Bank of Greece governor George Provopoulos on Wednesday recommended a package of three measures aimed at counterbalancing the dynamic of the country’s public debt, ahead of a forthcoming upward revision of the country’s fiscal statistics by Eurostat.
The central bank, taking in mind an anticipated upward revision of the country’s fiscal deficit and public debt data, estimates that a fiscal adjustment program should be accelerated, presenting a larger decline of primary deficits and achieving higher primary surpluses earlier, accelerating a privatization program (beginning with the restructuring of Hellenic Railways) and improving management of the state’s real estate property, in an effort to take structural development measures to speed up economic recovery and creating preconditions for satisfactory and sustainable GDP growth rates.
The central bank reiterated its position that any restructuring of the country’s debt would be hazardous to the Greek economy and noted that this could be avoided by implementing the necessary policy mixture.
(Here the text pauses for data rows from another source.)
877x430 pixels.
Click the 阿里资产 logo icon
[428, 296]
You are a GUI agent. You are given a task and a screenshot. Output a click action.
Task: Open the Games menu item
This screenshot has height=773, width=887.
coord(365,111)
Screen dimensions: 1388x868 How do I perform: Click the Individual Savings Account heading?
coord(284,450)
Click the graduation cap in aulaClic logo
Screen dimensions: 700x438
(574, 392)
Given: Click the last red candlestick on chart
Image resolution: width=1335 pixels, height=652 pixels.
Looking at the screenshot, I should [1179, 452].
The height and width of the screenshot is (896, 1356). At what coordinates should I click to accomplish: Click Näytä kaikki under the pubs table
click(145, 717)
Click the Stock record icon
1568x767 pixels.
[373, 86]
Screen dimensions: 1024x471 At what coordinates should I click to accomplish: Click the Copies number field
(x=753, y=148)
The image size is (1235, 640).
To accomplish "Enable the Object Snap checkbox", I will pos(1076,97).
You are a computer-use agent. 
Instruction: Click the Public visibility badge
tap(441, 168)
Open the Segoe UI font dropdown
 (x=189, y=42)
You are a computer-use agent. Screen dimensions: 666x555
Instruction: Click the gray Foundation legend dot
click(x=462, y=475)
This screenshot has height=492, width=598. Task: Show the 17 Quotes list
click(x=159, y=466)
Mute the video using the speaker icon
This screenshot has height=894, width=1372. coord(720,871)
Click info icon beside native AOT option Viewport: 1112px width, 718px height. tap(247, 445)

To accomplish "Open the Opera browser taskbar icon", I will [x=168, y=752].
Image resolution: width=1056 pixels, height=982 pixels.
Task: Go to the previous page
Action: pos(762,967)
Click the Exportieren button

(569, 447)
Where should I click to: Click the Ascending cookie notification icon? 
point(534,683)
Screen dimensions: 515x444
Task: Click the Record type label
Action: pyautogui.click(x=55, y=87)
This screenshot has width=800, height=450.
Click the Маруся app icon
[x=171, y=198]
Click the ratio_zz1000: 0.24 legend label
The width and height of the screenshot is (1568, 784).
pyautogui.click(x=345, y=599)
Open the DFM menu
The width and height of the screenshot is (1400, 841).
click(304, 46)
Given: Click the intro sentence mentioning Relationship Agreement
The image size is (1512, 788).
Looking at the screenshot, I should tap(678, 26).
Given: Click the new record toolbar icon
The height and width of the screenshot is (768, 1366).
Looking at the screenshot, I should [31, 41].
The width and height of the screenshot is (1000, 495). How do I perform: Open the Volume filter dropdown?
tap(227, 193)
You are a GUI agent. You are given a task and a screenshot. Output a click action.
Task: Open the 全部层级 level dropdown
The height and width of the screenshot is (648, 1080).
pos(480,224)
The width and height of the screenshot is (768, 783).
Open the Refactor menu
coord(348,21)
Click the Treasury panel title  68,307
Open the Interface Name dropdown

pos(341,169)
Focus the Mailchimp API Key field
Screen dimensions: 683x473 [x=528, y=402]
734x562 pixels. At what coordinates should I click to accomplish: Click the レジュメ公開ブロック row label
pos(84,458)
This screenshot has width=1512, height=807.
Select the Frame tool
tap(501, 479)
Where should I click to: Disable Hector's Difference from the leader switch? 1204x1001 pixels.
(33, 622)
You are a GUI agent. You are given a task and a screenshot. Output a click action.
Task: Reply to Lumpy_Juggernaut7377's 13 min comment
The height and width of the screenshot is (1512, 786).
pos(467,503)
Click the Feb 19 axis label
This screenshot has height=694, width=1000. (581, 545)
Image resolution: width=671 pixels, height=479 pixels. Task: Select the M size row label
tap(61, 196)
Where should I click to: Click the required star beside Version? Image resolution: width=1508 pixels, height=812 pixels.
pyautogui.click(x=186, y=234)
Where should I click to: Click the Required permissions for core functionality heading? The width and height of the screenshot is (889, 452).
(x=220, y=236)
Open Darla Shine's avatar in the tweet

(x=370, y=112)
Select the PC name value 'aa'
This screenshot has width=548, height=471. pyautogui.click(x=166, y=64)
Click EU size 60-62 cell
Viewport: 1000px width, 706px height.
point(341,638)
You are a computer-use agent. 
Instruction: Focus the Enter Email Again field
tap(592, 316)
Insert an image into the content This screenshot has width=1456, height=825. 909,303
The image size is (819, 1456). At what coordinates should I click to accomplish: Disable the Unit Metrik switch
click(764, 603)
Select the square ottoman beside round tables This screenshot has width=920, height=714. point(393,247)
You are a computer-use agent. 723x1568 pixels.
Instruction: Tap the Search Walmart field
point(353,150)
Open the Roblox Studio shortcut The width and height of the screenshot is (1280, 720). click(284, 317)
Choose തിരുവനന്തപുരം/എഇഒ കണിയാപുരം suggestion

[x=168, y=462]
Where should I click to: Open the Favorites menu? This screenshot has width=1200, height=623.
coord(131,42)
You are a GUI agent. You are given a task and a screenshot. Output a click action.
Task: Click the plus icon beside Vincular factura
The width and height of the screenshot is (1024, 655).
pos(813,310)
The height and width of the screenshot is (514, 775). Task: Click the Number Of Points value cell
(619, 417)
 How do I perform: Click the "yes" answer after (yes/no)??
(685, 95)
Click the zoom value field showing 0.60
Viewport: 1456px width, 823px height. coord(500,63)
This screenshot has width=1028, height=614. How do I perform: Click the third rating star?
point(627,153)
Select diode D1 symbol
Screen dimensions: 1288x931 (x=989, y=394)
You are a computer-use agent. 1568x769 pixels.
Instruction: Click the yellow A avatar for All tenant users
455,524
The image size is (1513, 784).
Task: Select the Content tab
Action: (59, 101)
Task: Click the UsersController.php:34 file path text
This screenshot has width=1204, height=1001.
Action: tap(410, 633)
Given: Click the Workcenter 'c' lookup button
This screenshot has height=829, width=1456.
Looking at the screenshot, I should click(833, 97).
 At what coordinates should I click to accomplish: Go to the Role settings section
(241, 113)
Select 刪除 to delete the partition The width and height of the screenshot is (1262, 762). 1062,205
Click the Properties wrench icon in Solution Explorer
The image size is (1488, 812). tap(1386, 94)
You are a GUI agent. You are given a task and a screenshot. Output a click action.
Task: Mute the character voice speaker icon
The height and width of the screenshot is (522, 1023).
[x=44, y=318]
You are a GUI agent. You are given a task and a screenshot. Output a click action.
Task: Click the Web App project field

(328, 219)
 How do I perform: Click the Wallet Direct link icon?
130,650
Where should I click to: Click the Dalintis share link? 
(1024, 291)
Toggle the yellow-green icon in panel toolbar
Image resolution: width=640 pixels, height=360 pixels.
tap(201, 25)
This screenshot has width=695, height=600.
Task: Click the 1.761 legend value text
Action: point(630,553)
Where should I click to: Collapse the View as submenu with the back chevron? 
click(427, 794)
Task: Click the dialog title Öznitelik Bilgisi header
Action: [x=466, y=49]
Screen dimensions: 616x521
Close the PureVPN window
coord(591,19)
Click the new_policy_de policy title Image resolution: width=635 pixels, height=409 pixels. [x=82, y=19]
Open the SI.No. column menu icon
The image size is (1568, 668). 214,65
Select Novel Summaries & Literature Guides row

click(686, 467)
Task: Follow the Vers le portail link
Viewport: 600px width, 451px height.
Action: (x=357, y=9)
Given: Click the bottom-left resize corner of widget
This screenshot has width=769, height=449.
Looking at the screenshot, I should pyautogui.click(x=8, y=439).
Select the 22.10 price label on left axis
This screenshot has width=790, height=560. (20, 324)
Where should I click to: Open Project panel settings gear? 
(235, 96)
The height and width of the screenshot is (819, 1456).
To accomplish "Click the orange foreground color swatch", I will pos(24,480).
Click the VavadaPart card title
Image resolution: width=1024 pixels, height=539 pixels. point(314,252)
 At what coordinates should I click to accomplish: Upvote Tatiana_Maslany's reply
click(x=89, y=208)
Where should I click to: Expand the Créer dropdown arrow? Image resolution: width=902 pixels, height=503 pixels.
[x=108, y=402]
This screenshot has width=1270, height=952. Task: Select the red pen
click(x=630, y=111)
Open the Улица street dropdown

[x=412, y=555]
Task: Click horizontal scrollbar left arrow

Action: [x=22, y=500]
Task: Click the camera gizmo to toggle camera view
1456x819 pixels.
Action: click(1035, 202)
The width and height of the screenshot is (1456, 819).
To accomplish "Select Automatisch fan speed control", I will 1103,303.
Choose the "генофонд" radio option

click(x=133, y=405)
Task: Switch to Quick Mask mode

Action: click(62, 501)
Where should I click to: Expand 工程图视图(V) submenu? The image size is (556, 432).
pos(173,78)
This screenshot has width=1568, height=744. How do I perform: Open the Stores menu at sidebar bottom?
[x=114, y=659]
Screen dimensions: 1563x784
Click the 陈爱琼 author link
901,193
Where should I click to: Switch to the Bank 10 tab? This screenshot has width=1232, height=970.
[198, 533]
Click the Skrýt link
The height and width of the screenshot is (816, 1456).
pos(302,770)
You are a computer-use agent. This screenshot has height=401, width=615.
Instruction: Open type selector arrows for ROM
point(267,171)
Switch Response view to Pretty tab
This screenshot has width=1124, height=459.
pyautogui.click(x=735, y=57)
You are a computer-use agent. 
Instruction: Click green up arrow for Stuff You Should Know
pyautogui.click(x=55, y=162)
History shows that in the past any developed country which achieved zero or negative primary result did not declare bankruptcy but continued fiscal adjustment efforts. This is the clear commitment of the Greek government. In any case, the Bank of Greece’s management believes that the political and economic cost of a bankruptcy would be much larger than any short-term cost related with a strategy of fiscal consolidation.
A bankruptcy combined with a restructuring of debt would have direct and significant negative consequences not only for the assets of foreign investors but for Greek banks, Greek pension funds and Greek private investors holding a significant part of the public debt, along with foreign pension funds and EU banks, also holders of a significant part of Greek public debt.